A consultoria Boston Consulting Group diz que organizações que têm mais grupos de gerência com diversidade têm receitas 19% maiores devido a essa inovação. A consultoria McKinsey identificou que empresas que tinham mais diversidade étnica e cultural tiveram aumento de 33% nas suas performances. A Harvard Business Review publicou que equipes diversas podem resolver problemas maiores.
Então, é bom para o seu negócio. É bom para as pessoas na sua equipe. E é a coisa certa. Estamos em 2022. Não é só ‘legal’ fazer. As empresas estão descobrindo que não é apenas necessário, mas imperativo. Se você não está fazendo, você ficará para trás.
Desiree Coleman-Fry veio a Salvador para o Scream Festival (Foto: Ana Lúcia Albuquerque/CORREIO) |
É mesmo diferente quando temos mulheres em posições de decisão? Elas realmente conseguem apoiar mais mulheres?
Eu estava conversando com um colega que falava das experiências de trabalho dele. Ele notou que, nas equipes com maior percentual de mulheres como líderes, a cultura era um pouco diferente. Acho que existe algo (diferente). Não tenho uma pesquisa sobre isso, mas o que eu sei é que na área do capital de risco, mulheres consistentemente superam seus colegas homens, ainda que elas sejam menos financiadas. Quando você olha o nível de falhas, mulheres frequentemente superam os homens, por uma variedade de fatores.
Mulheres são inteligentes, cheias de recursos. Se alguma coisa está vindo e não tem dinheiro suficiente, você vai descobrir o que fazer. Acho que isso é algo maravilhoso sobre mulheres. A McKinsey também identificou que não apenas etnia, mas a diversidade de gênero tornava 21% mais provável de superar a média de lucros numa organização. Por isso, se você é dono de um negócio, diversificar suas equipes é bom para o negócio. Não é discutível.
Outro tema que ficou ainda mais urgente após a pandemia foi a importância da saúde mental. Como empresas e equipes podem se preparar para isso?
Humanos não são robôs. Nós temos uma gama de experiências, temos uma identidade, temos características que nos tornam o que somos. Acredito que o que a pandemia nos ensinou é que nós não produzimos ferramentas. Existe um limite de energia, um limite de resiliência, um limite de trabalho que nós temos que fazer.
As empresas têm que deixar de olhar seus funcionários como unidades de produção e olhar como uma totalidade, como uma identidade. Circunstâncias externas vão impactar no trabalho.

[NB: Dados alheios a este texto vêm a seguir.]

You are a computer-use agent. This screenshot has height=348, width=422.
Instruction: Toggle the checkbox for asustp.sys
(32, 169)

Recentemente, teve um tiroteio em uma escola na comunidade que faço parte, no Missouri. Naquele dia, no trabalho, eu disse a mais de uma pessoa ‘eu não posso fazer essa apresentação’. Quando um caso como George Floyd [homem americano negro morto por policias brancos em 2020] acontece, você não pode ir ao trabalho e fingir que o que acontece fora dali, longe das quatro paredes do seu escritório, não vai te afetar.

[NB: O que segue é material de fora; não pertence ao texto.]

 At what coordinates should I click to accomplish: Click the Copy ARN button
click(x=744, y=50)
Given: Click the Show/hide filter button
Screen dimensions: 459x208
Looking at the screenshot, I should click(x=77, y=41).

As empresas que estão entendendo isso estão focando em recursos para saúde mental. Elas estão oferecendo sessões de aconselhamento, ajudando pessoas a conseguir tratamento mental como parte de seus benefícios trabalhistas. Eles estão também garantindo que esses pacotes incluam acesso à terapia, para que os empregados tenham acesso ao que eles precisam. Empresas como a Nike oferecem uma semana de folga apenas para saúde mental. Não são férias, mas uma semana de saúde mental.
O que eu recomendaria a outras empresas é para olhar seus benefícios, olhar os recursos que estão disponíveis para os funcionários e garantir que eles estão sendo oferecidos. As pessoas estão trabalhando muito mais do que oito horas de um dia para o outro.
Acredita que esses exemplos podem ser aplicados ao Brasil?
Com certeza. No pacote de benefícios (direitos trabalhistas) é possível incluir terapia, por exemplo. À medida que as empresas estão decidindo como compensar e ao mesmo tempo apoiar os empregados, elas podem construir esse apoio à saúde mental.